Five-Centres | 19 September 2008 - 8:58am

Mariella Frostrup...ding dong

Dear Mariella

My boyfriend has become increasingly committed to his Christian faith. Now he's even reluctant to have sex. I'm an agnostic. Do you think our relationship can work?

http://www.guardian.co.uk/lifeandstyle/2008/aug/31/relationships

Beany | 19 September 2008 - 10:02am

What about the delightful Verity Sharpe?

Her voice makes me go all funny, and I saw her once at a train station. I was far too cool and bashful to run up and say "I think you're really great." And Asmah Mir, the woman who does the midday news on 5live also has a really sexy voice and a wonderfully filthy laugh, although she ain't quite up there at Verity levels.

I often wonder how much of Scarlet Johanson's appeal is down to her husky voice?

As for blokes, Humphrey Littleton's voice was wonderful.

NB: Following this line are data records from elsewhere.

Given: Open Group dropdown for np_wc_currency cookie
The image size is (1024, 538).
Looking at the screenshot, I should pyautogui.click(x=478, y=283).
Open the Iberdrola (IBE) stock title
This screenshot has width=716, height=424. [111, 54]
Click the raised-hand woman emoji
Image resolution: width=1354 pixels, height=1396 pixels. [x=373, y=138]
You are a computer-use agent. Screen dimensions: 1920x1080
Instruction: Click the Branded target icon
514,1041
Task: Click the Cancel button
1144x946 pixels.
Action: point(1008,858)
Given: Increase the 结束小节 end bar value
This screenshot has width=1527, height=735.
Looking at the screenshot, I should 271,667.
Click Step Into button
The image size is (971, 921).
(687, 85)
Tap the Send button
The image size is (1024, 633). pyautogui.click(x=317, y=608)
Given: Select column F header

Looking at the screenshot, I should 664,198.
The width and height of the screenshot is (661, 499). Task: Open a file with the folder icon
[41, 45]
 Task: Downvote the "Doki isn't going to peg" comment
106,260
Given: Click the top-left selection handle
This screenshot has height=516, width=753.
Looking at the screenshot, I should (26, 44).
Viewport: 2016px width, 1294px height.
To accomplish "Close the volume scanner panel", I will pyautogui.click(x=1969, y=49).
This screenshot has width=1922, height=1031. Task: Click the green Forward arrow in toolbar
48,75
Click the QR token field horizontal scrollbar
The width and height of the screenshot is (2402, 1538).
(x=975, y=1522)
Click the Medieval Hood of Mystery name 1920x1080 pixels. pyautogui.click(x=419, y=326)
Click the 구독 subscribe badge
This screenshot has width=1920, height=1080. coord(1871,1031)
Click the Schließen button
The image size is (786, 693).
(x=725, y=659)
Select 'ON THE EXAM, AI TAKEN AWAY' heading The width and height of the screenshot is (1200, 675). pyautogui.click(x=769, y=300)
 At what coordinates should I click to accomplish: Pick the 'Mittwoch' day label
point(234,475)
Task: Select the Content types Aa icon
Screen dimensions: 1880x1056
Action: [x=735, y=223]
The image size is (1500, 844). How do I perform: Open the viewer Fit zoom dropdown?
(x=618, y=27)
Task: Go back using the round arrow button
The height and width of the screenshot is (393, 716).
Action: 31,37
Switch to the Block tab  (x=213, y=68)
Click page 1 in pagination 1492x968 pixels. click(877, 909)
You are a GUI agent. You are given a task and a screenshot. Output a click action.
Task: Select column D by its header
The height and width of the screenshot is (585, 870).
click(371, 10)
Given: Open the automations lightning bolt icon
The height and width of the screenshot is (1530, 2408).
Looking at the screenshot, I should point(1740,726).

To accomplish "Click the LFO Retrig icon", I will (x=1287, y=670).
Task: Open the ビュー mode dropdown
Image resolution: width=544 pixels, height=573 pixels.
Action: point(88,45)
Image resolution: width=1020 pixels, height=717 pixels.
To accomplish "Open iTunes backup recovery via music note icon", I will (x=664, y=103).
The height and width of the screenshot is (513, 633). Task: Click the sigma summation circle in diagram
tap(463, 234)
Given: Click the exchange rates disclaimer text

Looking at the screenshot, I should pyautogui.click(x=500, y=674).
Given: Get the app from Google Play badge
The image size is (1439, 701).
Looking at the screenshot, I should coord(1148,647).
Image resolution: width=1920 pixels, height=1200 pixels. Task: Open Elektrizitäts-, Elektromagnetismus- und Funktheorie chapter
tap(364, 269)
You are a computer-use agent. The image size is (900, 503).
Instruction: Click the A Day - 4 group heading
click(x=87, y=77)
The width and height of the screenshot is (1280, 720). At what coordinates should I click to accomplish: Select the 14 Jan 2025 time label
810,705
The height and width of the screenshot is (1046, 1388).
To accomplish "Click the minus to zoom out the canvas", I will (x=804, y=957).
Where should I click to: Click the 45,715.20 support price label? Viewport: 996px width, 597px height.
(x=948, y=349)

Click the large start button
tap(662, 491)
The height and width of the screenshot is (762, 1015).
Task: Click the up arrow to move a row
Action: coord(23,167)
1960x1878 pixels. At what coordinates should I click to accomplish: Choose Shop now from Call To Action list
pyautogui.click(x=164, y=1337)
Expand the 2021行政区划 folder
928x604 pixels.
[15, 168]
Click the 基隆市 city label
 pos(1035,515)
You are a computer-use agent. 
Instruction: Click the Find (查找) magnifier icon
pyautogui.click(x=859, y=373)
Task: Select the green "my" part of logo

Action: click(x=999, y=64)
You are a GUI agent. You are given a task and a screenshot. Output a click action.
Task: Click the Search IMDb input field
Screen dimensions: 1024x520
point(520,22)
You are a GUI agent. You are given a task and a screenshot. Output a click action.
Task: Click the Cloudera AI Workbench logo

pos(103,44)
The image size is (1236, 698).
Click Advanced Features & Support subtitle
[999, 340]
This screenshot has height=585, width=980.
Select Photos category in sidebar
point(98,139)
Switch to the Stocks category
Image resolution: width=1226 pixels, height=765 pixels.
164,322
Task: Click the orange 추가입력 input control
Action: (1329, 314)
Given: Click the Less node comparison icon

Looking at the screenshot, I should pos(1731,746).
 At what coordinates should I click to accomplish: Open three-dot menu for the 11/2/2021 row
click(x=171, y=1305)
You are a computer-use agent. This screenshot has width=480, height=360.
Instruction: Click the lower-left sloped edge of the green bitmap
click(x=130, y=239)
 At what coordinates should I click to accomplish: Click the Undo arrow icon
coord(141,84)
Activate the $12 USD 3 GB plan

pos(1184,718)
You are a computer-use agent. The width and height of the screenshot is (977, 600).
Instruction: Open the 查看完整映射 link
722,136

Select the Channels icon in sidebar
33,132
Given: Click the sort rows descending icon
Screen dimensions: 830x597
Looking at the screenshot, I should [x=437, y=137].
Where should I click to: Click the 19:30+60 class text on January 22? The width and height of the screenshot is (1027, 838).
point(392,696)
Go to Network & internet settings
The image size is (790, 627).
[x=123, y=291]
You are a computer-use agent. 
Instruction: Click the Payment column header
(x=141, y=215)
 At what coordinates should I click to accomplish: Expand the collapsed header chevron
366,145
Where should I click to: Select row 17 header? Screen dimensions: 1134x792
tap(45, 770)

Those patrician tones could say pretty much anything and I'd either believe it or think it was funny and I also have a real liking for Eddie Mair who can be heard pretty much daily on PM on radio 4. He's sounds smooth but there's genuine mischief which is there as well.

ganglesprocket | 19 September 2008 - 1:59pm

This isn't just food...

Dervla Kirwan brings a certain something to the M&S ads and another vote for Alexa Chung.

John Peel's voice had a certain ring to it and was perfect for a life of grime.

I can't say I've heard Charlotte Green but I think I'll soon rectify that!

Fiction Romantic | 19 September 2008 - 8:03pm

It´s not very Rockn´Roll, I know....

...but I have always loved the sound of Peter Alliss doing the commentary for a Golf Tournament.

Couldn´t agree more with the post on Debra Winger´s voice. It makes me go weak at the knees.

On The Fence | 20 September 2008 - 5:51pm

Alliss

Peter Alliss's reputation seems to have slipped of late. But he's a professional who generally lets the action speak for itself. And he can be capable of the most acute observation. His comments about the tactics of the Frenchman (whose name I forget) who had the British Open sewn up when he went into the water at the 18th and could have taken a drop but didn't seem to have damaged his reputation most.
But what he said was complete sense, especially as the Frenchman threw the Championship away.

Carl Parker | 21 September 2008 - 7:43pm

Attenborough!

Although I only have a vague interest in the goings on of invertebrates and such like, there's something about David Attenborough's voice that stops me flicking over. The marvel and wonderment as he whisperingly imparts another fact about the Tunisian Cheese-eyed Death Frog is an absolute delight.

Although perhaps a little less velvety, Brian Blessed has a voice built for the ages. Many a night is spent in our house yelling 'WOULD YOU LIKE A CUP OF TEA?!' up the stairs in Blessed's booming baritone.